Extracted records:
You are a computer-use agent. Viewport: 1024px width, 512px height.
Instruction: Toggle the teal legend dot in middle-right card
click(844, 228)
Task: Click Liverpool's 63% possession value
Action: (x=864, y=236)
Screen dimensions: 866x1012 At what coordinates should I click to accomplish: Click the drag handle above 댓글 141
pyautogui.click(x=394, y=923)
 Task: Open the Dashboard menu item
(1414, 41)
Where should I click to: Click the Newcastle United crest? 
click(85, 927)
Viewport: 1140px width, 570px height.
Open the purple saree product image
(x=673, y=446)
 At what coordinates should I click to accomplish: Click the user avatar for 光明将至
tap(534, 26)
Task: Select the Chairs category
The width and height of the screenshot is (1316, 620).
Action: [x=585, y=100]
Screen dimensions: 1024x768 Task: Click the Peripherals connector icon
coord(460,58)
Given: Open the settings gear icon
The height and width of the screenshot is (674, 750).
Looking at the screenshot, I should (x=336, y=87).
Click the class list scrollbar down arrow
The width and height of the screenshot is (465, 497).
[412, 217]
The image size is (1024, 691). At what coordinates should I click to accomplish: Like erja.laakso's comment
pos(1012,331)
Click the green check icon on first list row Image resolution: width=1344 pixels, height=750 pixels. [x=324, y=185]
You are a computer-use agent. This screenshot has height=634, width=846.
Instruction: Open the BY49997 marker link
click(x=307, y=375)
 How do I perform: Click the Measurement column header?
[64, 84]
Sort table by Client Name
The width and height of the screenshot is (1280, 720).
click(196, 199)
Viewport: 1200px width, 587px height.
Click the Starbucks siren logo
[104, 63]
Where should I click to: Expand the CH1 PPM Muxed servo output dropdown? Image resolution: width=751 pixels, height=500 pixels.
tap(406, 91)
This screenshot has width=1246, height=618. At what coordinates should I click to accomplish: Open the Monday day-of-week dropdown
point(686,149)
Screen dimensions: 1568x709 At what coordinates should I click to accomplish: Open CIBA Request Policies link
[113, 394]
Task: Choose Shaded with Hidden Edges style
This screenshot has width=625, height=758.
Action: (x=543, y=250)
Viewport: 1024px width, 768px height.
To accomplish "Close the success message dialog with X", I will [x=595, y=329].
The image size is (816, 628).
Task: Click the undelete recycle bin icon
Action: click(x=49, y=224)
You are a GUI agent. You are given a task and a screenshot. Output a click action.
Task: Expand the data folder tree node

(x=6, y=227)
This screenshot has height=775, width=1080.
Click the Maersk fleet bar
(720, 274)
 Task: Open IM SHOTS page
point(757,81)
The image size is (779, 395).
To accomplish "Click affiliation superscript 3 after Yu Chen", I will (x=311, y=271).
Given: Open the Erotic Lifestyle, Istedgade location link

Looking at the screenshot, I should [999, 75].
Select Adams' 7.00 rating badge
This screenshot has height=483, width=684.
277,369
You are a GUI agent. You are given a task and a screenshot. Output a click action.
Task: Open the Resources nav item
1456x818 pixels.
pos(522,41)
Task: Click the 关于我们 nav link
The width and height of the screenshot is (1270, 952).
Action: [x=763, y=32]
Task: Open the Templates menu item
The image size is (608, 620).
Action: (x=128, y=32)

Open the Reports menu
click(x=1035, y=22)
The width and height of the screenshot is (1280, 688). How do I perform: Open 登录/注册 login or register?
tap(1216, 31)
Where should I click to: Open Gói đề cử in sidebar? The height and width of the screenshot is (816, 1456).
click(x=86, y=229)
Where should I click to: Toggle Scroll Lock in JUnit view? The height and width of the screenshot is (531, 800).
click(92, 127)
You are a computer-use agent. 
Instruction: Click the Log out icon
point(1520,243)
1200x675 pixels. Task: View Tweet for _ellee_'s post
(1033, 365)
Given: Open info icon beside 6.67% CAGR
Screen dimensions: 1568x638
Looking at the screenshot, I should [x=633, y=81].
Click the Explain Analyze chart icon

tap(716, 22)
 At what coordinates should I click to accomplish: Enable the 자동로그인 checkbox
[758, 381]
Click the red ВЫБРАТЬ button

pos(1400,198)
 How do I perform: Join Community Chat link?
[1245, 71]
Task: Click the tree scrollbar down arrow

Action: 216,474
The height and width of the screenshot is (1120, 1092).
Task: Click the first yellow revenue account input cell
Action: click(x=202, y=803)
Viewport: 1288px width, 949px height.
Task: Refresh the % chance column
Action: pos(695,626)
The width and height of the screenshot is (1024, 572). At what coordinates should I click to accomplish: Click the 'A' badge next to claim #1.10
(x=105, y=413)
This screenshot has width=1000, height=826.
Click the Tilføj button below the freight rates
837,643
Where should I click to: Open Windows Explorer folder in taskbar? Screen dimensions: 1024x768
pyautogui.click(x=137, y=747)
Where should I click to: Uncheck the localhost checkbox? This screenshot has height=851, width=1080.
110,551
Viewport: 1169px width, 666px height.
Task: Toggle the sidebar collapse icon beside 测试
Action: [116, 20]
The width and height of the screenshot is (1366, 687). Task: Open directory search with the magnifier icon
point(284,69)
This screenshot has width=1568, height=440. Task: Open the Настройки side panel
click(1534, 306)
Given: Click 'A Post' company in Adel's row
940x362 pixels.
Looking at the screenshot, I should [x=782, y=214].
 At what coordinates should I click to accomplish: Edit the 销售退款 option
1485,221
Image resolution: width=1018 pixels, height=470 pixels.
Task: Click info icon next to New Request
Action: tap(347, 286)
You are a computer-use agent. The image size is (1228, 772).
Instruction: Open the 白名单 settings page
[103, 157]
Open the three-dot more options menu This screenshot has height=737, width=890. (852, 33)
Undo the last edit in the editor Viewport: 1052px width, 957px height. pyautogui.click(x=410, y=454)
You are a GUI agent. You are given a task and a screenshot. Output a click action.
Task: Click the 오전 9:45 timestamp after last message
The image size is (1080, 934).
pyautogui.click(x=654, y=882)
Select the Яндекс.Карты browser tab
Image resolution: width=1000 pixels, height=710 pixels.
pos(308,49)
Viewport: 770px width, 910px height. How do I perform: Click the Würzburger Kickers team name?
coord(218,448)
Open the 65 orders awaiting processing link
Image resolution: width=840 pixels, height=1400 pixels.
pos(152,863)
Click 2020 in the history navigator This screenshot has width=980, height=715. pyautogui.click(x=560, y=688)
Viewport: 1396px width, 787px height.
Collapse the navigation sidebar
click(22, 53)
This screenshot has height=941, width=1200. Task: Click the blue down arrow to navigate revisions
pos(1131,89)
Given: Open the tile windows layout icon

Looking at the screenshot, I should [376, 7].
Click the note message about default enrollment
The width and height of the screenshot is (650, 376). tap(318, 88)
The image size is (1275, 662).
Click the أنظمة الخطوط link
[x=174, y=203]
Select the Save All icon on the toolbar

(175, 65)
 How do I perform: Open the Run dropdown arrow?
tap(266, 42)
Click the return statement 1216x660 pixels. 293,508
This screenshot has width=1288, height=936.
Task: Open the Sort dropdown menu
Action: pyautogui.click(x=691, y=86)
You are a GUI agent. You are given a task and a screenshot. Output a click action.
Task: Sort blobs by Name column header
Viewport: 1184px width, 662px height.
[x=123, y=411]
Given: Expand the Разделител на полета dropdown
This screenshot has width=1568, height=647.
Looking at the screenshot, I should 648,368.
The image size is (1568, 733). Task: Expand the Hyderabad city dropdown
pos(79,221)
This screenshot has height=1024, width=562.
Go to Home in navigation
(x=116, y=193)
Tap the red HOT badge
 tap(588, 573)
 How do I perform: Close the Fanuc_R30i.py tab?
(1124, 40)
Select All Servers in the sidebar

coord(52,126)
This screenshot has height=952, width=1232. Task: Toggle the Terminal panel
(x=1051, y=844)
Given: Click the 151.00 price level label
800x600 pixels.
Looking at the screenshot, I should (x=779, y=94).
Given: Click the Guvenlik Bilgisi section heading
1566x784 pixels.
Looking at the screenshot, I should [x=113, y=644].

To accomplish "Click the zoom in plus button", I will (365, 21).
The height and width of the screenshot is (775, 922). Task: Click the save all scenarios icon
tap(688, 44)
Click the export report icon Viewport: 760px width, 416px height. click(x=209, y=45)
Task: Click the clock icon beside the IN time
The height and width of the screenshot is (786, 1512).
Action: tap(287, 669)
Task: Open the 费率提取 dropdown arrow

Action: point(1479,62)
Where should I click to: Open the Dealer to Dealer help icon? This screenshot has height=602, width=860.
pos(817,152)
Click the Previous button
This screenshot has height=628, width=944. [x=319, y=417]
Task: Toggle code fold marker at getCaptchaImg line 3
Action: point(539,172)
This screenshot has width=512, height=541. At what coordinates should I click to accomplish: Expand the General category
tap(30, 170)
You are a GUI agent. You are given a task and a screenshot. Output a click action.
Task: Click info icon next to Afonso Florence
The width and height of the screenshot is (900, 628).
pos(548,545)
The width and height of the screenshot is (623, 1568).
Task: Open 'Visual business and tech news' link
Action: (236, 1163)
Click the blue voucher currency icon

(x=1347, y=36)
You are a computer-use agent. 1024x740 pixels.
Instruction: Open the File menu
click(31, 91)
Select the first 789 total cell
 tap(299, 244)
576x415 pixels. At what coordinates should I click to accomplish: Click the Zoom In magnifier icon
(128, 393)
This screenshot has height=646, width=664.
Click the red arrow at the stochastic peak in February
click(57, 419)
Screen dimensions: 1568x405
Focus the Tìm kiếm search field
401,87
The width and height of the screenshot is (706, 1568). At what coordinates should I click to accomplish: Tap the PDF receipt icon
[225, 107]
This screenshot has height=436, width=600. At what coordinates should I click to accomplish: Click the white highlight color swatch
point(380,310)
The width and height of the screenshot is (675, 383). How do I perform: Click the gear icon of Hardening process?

• _What is required_
From the entries above, return exactly the line containing "The image size is (1275, 662).", the line containing "Task: Click info icon next to Afonso Florence", and all lines between, and nothing else.

• _Solution to this problem_
The image size is (1275, 662).
Click the أنظمة الخطوط link
[x=174, y=203]
Select the Save All icon on the toolbar

(175, 65)
 How do I perform: Open the Run dropdown arrow?
tap(266, 42)
Click the return statement 1216x660 pixels. 293,508
This screenshot has width=1288, height=936.
Task: Open the Sort dropdown menu
Action: pyautogui.click(x=691, y=86)
You are a GUI agent. You are given a task and a screenshot. Output a click action.
Task: Sort blobs by Name column header
Viewport: 1184px width, 662px height.
[x=123, y=411]
Given: Expand the Разделител на полета dropdown
This screenshot has width=1568, height=647.
Looking at the screenshot, I should 648,368.
The image size is (1568, 733). Task: Expand the Hyderabad city dropdown
pos(79,221)
This screenshot has height=1024, width=562.
Go to Home in navigation
(x=116, y=193)
Tap the red HOT badge
 tap(588, 573)
 How do I perform: Close the Fanuc_R30i.py tab?
(1124, 40)
Select All Servers in the sidebar

coord(52,126)
This screenshot has height=952, width=1232. Task: Toggle the Terminal panel
(x=1051, y=844)
Given: Click the 151.00 price level label
800x600 pixels.
Looking at the screenshot, I should (x=779, y=94).
Given: Click the Guvenlik Bilgisi section heading
1566x784 pixels.
Looking at the screenshot, I should [x=113, y=644].

To accomplish "Click the zoom in plus button", I will (365, 21).
The height and width of the screenshot is (775, 922). Task: Click the save all scenarios icon
tap(688, 44)
Click the export report icon Viewport: 760px width, 416px height. click(x=209, y=45)
Task: Click the clock icon beside the IN time
The height and width of the screenshot is (786, 1512).
Action: tap(287, 669)
Task: Open the 费率提取 dropdown arrow

Action: point(1479,62)
Where should I click to: Open the Dealer to Dealer help icon? This screenshot has height=602, width=860.
pos(817,152)
Click the Previous button
This screenshot has height=628, width=944. [x=319, y=417]
Task: Toggle code fold marker at getCaptchaImg line 3
Action: point(539,172)
This screenshot has width=512, height=541. At what coordinates should I click to accomplish: Expand the General category
tap(30, 170)
You are a GUI agent. You are given a task and a screenshot. Output a click action.
Task: Click info icon next to Afonso Florence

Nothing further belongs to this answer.